Date of Award

Spring 2015

Document Type


Degree Name

Doctor of Philosophy (PhD)


Mechanical Engineering

First Advisor

Voglewede, Philip A.

Second Advisor

Craig, Kevin C.

Third Advisor

Silver-Thorn, Barbara


This dissertation aims to develop a dynamic model of human gait, especially the working principle of the central nervous system (CNS), using a novel predictive approach. Based on daily experience, it should be straightforward to understand the CNS controls human gait based on predictive control. However, a thorough human gait model using the predictive approach have not yet been explored. This dissertation aims to fill this gap. The development of such a predictive model can assist the developing of lower limb prostheses and orthoses which typically follows a trial and error approach. With the development of the predictive model, lower limb prostheses might be virtually tested so that their performance can be predicted qualitatively, future cost can be reduced, and the risks can be minimized. The model developed in this dissertation includes two parts: a plant model which represents the forward dynamics of human gait and a controller which represents the CNS. The plant model is a seven-segment six-joint model which has nine degrees of freedom. The plant model is validated using data collected from able-bodied human subjects. The experimental moment profile of each joint is input to the model; the kinematic output of the model is consistent with the experimental kinematics which verifies the fidelity of the plant model.
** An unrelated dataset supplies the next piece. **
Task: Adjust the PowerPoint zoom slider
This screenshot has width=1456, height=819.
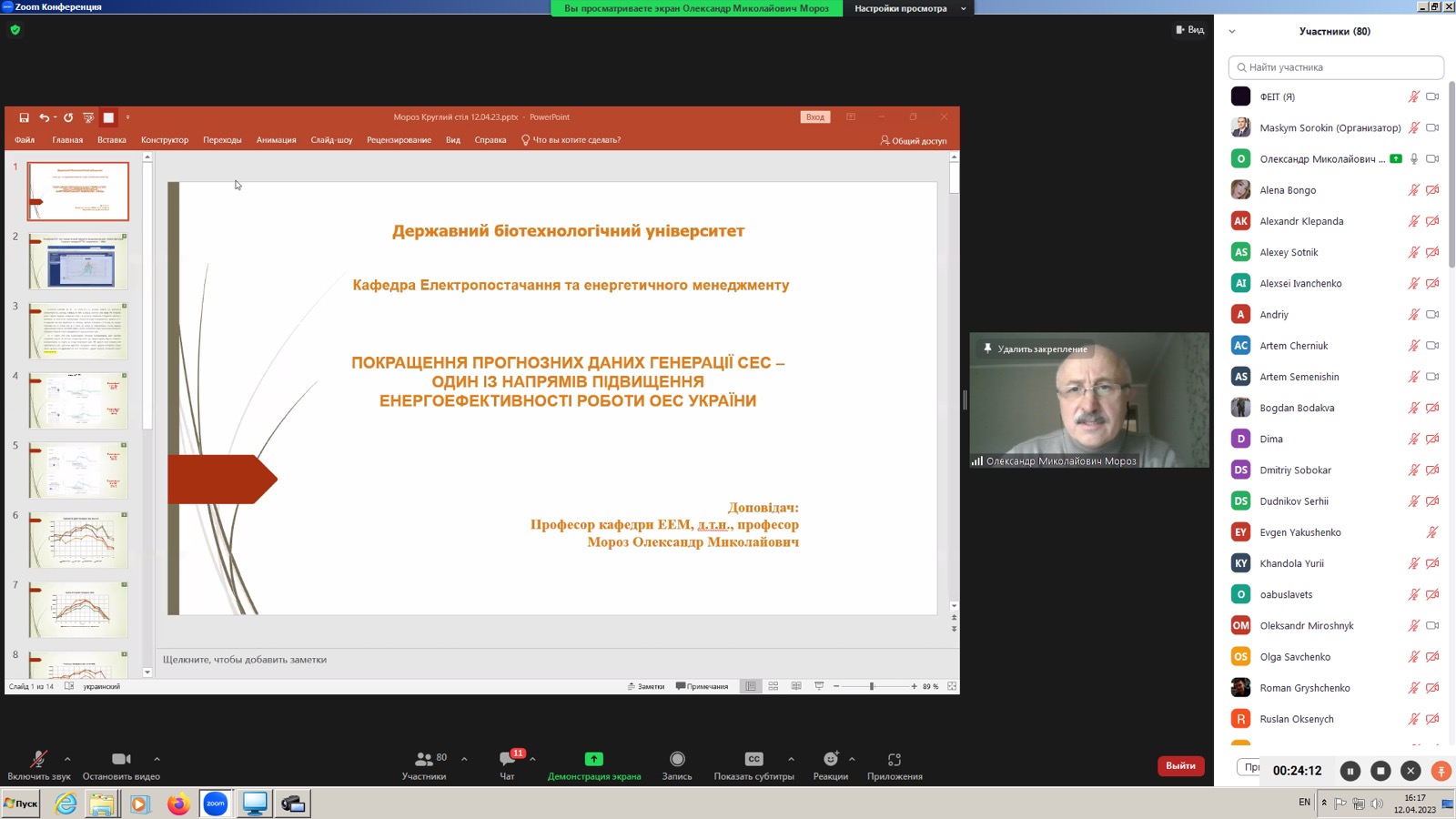Action: pos(872,686)
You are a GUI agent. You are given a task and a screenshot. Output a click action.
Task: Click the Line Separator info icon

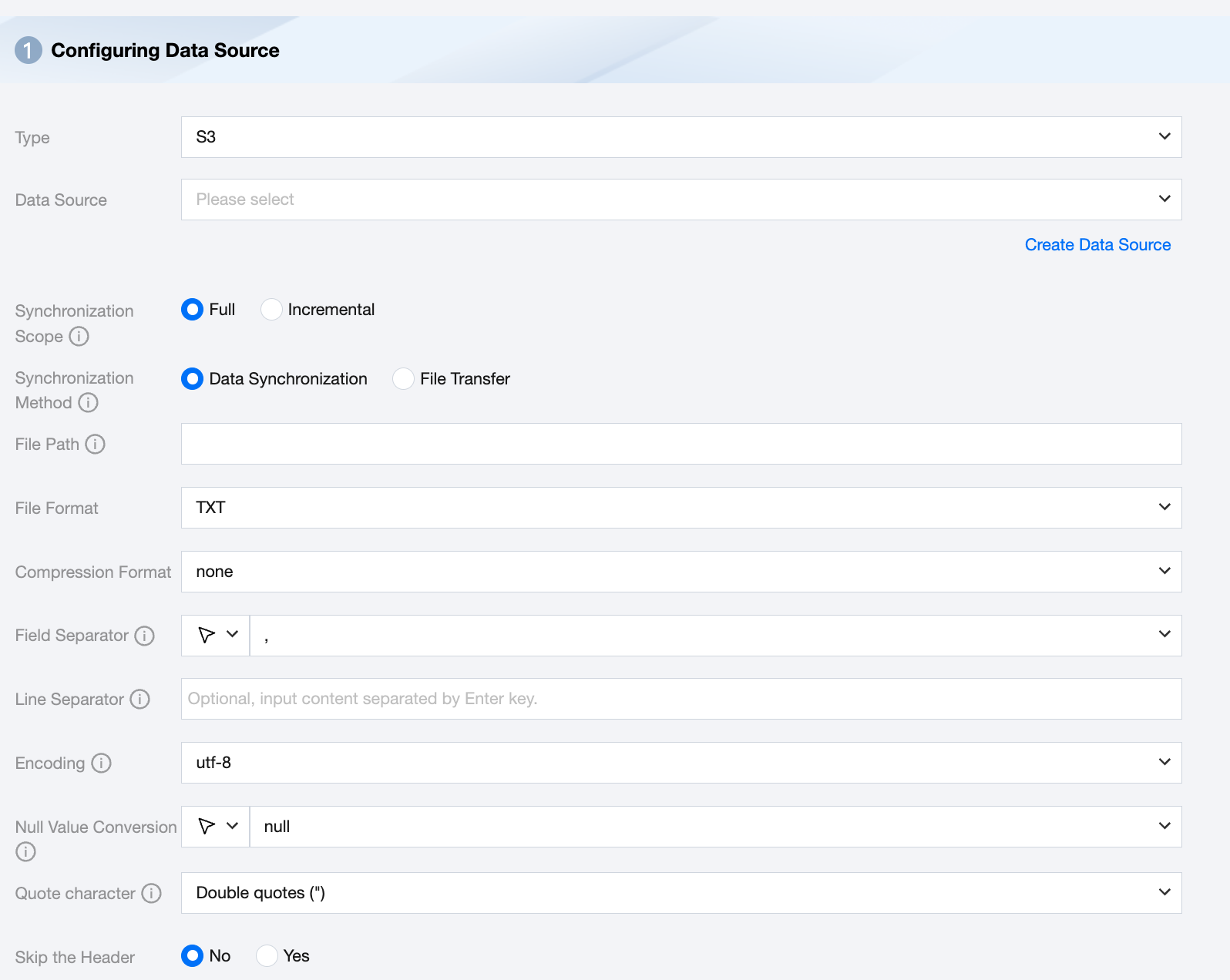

The developed predictive human gait model is first validated by simulating able-bodied human gait. The simulation results show that the controller is able to simulate the kinematic output close to experimental data. The developed model was then validated by simulating variable speed able-bodied human gait. The simulation results showed the dynamic characteristics of variable speed gait could be qualitatively predicted by the developed model. Finally the gait of a unilateral transtibial amputee wearing passive prosthetic ankle joint is simulated to verify its ability to qualitatively predict the dynamic characteristics of pathological gait. This dissertation opens the door for modeling human gait from predictive control perspective. With the development of such a model, future prosthetic and orthotic designers can greatly reduce cost, avoid risk, and save time by using the virtual design and testing of prostheses and orthoses.